Can some clever person here tell me what the benefits of light rail are for AKL? I've seen first hand the benefits of subway systems in big US and European cities. I don't get how these apply in a tiny city like AKL. I commute into the city from the north shore. The busway here is fantastic. Never an issue weekdays or weekends. My mum commutes from manurewa into the city via train. She has a system with a group of her fellow commuters where when the trains are running late or don't show up they take turns carpooling. This happens regularly on the southern network from what she tells me. Surely we don't have the housing density or the volumes of people to justify this in the next 100 years? Bugger the train tracks. Replicate the northern bus way and use electric busses not electric trains so 1 breakdown doesn't stuff the whole network. What am I missing here?

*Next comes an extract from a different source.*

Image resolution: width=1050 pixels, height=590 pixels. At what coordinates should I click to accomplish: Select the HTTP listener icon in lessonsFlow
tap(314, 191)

This is a delay I can live with even if Labour have been dicking around for a few years. I'm not an Aucklander but would not want some grandiose scheme conjured up by Labour when in opposition or Nats doing what I don't know. People can throw lots of ideas around but in the end they need careful financial analysis. It sounds like AT came up with something that at first site appears OK but even their scheme is bound to be Akl politically motivated. AT's scheme may precede Goff's tenure but he's bound to have put his oar in at some stage. No doubt trying for the gold plated solution and getting central govt to pay as much as possible for it.
Another example of not progressing anything despite all the big talk especially when it comes to election time. This threadbare tactic comes neither as a surprise nor even another sign of failure from this Government; it's just what they do. What I still struggle to get my head around is why more than 50% of the electorate at the last election endorsed them to keep going with this 'talk is cheap' tactic.
Its good that the study is being restarted. A holistic approach is required:
It cannot be just another "transport" study, otherwise we are going to waste NZD Xbn.
The study needs to consider:
a) Climate change - existing and future price of carbon should be in the transport modelling
b) Congestion tolls - government needs to come to a decision on whether to implement and which cordon & then the Mass Rapid Transit modelling needs to take this into
c) Land Use. The modelling also needs to include a land use package. Any rail proposal should go hand in hand with a rezoning plan change for Transit Oriented Development around the stations.
d) Related services. If the modelling shows a true (mass) rapid transit solution is best (i.e. grade separated with longer station spacings) then it needs to be supplemented with all stops PT (say buses with bus lanes & possibly on-demand services ) between stations serving the local catchments
e) The objective of the mass rapid transit proposal - is it part of the strategic rail network and thus should be MRT with long station spacings, grade separation and high speeds, or is it a local at-grade service servicing the local areas along the route.
Instead of trying to fix all the Auckland problems and compounding them further by jamming even more people in. Would it perhaps be less expensive and more rational to reduce or reverse the population increase in Auckland by developing from scratch alternative brand new cities that are far more affordable, energy efficient, offer a better lifestyle and lower living cost. Far easier and cheaper to do this on a clean sheet basis than untangling the bloody mess in Auckland?